The Jazz jumped him. Karl Malone, the regular-season MVP, and John Stockton built a 36-20 lead in the second quarter while Jordan moved like he was wading through tar. Then Jordan dropped 17 points in the rest of the half. The Bulls cut the deficit to four by the break: 53-49.
Phil Jackson sat Jordan to start the third. Utah pushed back ahead, 77-69. Jordan returned and scored 15 in the fourth. With 46.4 seconds left and Chicago down 85-84, he was fouled, made one free throw, missed the second. Toni Kukoč grabbed the offensive rebound and kicked it back to Jordan. He passed to Pippen, who was double-teamed; Pippen passed back to a now-open Jordan, who hit a three with 25 seconds left to put the Bulls up 88-85.

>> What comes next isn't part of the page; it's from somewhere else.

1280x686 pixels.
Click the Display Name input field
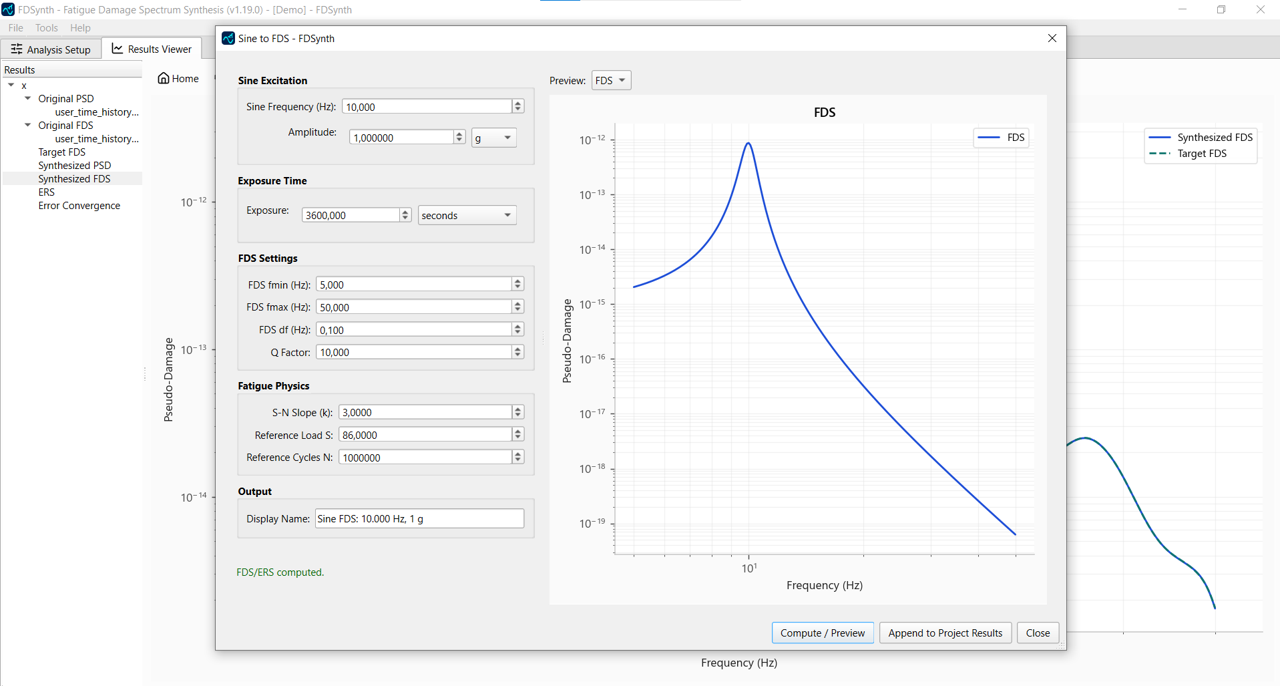[x=419, y=518]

Greg Ostertag dunked to bring Utah within one. Luc Longley answered with a dunk. John Stockton stepped to the line for two free throws that could tie it — and missed the first. Final score 90-88 Bulls, series 3-2 Chicago.
Jordan finished with 38 points, 7 rebounds, 5 assists, 3 steals, and 1 block in 44 minutes. As the seconds ran out, he collapsed into Scottie Pippen's arms — the photograph that became the visual shorthand for the game. Karl Malone scored 19 on 7-for-17 shooting and air-balled an off-balance jumper on the possession before Jordan's three. Two nights later in Chicago, Jordan dropped 39 in Game 6, the Bulls won 90-86, and Jordan was named Finals MVP for the fifth time in five Finals appearances.